How to show non-convexity of the geometrical motivated SVM Optimization Problem Geometrically the SVM tries to classify each data point rightly, while maximize the margin $\gamma$. In the linear seperable case this can be formulated as \begin{align}
\max_{\gamma,b \in \mathbb{R}, w \in \mathbb{R}^d} \gamma \ \ \textit{s.t.} \ \ \gamma - y_i \dfrac{w^T x_i + b}{||w||}  &\leq 0 \ \ \forall i = 1,\dots,n \label{eq:hardsvm}
\end{align} 
Is there a simple and mathematical exact way to show that the unequality constraint of this problem is not convex? 
 A: Formally, if we multiply the constraint through by $||w||$ we have
$\gamma ||w|| - y_i(w^Tx + b) \leq 0$. The second term is linear. The first term $\gamma||w||$ is obviously not convex (to see this, note that the second derivative in terms of $\gamma$ is 0, but $\frac{d^2}{d\gamma dw} \gamma||w|| = \frac{w}{||w||}$ which obviously isn't 0) - from there, the Hessian isn't positive semi-definite).
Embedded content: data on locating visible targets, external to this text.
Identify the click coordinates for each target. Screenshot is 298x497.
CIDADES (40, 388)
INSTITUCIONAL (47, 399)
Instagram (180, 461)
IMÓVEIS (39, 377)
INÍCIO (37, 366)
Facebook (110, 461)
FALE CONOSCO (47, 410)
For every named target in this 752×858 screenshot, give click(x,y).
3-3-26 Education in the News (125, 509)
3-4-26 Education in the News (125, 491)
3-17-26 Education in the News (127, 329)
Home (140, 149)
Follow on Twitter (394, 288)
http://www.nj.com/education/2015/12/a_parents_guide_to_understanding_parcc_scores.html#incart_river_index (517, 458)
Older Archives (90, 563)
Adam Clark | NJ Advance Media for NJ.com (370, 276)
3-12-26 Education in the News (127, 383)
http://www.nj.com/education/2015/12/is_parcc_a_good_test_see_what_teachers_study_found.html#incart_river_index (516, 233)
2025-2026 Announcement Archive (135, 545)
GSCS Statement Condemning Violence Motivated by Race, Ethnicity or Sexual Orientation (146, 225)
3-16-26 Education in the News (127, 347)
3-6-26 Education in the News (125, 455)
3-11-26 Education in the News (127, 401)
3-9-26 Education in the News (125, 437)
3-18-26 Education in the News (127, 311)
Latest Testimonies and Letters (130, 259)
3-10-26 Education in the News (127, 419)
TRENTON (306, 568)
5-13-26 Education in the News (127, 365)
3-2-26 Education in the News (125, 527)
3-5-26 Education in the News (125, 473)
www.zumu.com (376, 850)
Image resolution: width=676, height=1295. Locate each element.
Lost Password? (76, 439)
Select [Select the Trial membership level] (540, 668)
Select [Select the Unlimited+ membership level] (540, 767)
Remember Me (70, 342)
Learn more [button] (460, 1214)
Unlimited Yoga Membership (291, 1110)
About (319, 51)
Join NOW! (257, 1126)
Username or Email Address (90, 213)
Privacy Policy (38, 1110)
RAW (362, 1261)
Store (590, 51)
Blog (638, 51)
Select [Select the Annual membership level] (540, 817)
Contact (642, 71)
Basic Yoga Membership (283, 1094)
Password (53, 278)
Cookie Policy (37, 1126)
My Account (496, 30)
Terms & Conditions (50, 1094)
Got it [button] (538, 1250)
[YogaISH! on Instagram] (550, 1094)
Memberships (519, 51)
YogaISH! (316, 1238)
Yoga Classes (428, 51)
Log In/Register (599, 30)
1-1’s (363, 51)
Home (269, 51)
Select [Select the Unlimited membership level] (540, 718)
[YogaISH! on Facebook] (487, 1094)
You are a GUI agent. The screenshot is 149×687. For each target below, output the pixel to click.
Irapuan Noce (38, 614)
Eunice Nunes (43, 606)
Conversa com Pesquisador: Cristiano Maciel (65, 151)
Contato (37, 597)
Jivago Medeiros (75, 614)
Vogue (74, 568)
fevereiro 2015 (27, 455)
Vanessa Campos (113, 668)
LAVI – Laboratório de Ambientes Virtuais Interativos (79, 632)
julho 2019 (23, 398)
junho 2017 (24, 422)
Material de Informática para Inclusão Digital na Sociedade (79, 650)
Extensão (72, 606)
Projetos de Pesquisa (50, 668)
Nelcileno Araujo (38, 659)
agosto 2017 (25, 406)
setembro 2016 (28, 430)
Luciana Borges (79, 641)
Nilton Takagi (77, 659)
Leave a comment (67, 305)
For an intuitive approach to illustrate (not a formal proof):
Note that since $b$ doesn't appear in the objective we can rescale it freely, e.g. define $b' = \frac{b}{||w||}$. Similarly for $w$, we define $w' = \frac{w}{||w||}$, and note that $||w'|| = 1$ (note that while $w'$ is not well defined at $w=0$, $\lim_{w \rightarrow 0} ||\frac{w}{||w||}|| = 1$). Then our problem becomes:
$$
\max_{\gamma, b' \in \mathcal{R}, w' \in \mathcal{R}^d} \gamma\\
s.t.
\gamma - (y_i {w'}^Tx + b') \leq 0\\
||w'|| = 1
$$
Note that $||w'||=1$ defines the shell of a sphere, which is non-convex. I think that this is a fairly intuitive way to illustrate it.